Family Compositae or Asteraceae (Composite Family).
A rayless Composite: that is, a flower head with only disc flowers and no rays, like a daisy with no “petals.” The yellow button-like discs and lacy fernlike foliage are distinctive. Tansy came over here as a garden staple, but it has made itself at home. It is never abundant enough in Pittsburgh to qualify as a pest; it is only a pleasant visitor popping up in unexpected places, like here along the sidewalk in the central business district of Beechview.
Gray describes the genus and the species:
TANACÈTUM L. TANSY. Heads many-flowered, nearly discoid; flowers all fertile, the marginal chiefly pistillate and 3-5- toothed. Involucre imbricated, dry. Receptacle convex, naked. Achenes angled or ribbed, with a large flat top; pappus a short crown.—Bitter and acrid mostly strong-scented herbs (ours perennial) , with 1-3 pinnately dissected leaves, and corymbed (rarely single) heads. Flowers yellow, in summer. (Name of uncertain derivation.)

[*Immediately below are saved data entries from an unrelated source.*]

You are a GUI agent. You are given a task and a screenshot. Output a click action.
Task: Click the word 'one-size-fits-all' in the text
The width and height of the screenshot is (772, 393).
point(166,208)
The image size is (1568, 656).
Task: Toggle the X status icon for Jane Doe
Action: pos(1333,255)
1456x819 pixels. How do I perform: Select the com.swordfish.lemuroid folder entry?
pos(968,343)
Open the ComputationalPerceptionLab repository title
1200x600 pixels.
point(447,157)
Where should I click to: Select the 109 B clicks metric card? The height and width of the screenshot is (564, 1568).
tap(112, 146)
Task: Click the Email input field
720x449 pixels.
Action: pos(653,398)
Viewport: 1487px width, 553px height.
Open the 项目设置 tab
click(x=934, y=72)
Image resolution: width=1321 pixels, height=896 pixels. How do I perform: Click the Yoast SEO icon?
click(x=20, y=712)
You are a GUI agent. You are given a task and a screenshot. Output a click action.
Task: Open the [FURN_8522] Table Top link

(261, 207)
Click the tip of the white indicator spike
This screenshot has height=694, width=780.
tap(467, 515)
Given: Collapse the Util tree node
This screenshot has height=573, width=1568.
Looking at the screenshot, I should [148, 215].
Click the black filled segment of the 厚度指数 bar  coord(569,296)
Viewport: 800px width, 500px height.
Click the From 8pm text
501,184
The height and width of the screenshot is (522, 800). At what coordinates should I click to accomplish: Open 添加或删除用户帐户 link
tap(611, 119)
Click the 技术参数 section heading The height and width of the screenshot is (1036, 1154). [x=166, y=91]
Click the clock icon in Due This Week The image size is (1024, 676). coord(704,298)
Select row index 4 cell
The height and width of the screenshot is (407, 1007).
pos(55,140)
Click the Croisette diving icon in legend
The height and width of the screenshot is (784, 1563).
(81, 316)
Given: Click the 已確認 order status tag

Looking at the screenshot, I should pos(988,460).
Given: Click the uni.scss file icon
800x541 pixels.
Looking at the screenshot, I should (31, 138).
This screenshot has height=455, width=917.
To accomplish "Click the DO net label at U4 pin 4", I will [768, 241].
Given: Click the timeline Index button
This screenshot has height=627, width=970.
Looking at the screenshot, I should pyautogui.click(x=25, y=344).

T. vulgàre L. (Common T.) Stem 0.5-1 m. high, smooth; leaflets and the wings of the petiole cut-toothed; corymb dense; pistillate flowers terete, with oblique 3-toothed limb; pappus 5-lobed. —Escaped from gardens to roadsides, etc. (Introd. from Eu.) Var. críspum DC. Leaves more cut and crisped.—Frequent in similar places. (Introd. from Eu.)